» Aim of the exercise:
Find every line below with the word "computer" in it, and copy each one.

» Provided data:
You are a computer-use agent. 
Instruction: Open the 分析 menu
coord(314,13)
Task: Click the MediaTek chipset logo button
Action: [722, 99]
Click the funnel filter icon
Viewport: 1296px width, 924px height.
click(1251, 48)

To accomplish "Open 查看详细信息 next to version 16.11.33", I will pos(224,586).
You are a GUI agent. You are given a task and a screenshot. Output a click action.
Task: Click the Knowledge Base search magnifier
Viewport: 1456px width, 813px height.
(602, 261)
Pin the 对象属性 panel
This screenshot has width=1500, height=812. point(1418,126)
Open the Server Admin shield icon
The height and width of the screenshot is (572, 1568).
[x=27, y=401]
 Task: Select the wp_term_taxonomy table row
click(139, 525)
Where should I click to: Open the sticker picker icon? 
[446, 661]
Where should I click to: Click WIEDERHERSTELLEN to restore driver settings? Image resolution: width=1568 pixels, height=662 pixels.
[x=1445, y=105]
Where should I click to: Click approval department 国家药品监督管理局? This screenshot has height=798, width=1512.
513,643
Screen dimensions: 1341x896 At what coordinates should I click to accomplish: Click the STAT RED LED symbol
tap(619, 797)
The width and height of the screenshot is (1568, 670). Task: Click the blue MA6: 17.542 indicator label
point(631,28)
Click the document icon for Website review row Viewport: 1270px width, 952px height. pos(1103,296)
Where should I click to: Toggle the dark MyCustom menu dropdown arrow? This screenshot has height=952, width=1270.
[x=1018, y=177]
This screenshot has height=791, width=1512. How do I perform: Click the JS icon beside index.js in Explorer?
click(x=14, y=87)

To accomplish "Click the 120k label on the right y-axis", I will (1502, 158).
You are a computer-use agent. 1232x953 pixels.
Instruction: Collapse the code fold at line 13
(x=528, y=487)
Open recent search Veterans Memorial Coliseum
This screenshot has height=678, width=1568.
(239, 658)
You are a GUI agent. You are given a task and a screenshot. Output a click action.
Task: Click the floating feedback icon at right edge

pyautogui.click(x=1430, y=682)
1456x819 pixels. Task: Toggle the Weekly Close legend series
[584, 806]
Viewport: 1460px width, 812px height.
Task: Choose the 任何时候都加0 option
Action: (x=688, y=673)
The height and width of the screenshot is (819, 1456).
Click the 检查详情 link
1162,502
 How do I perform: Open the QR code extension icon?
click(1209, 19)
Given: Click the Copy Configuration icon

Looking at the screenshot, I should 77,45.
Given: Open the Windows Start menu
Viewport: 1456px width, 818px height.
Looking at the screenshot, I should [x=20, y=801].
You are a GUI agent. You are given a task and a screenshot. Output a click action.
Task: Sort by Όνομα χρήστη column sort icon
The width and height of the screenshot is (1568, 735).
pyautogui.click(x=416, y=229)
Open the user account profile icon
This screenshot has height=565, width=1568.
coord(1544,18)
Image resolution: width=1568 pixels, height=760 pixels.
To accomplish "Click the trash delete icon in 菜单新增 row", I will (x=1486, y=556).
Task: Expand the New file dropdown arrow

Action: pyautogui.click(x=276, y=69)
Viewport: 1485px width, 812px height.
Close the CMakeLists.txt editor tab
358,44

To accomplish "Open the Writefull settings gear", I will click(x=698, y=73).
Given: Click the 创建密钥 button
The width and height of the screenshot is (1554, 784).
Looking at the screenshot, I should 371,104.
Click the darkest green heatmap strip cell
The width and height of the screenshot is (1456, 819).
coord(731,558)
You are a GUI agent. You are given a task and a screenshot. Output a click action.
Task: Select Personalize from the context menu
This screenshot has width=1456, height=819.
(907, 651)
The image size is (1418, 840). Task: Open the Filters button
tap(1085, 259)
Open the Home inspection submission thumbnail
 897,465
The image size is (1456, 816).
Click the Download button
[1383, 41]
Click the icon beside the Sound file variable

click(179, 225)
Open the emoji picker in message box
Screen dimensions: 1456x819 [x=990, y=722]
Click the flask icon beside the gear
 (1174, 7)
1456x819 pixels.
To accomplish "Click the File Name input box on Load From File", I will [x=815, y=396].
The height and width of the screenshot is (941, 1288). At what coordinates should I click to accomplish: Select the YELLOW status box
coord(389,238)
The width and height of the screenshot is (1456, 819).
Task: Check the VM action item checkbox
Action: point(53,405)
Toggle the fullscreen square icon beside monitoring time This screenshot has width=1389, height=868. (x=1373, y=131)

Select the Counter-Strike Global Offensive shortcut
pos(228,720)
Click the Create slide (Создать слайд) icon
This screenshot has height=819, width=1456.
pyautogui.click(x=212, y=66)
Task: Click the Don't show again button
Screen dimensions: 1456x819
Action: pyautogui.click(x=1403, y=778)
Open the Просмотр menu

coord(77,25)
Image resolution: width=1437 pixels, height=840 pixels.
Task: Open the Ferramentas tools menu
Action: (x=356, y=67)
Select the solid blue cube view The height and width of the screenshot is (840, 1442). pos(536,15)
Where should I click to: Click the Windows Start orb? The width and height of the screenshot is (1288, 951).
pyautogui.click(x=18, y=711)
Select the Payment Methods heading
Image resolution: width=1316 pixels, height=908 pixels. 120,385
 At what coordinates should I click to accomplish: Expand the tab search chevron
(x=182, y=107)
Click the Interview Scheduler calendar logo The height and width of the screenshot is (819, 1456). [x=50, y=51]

» Exercise solution:
You are a computer-use agent. 
You are a computer-use agent. 1232x953 pixels.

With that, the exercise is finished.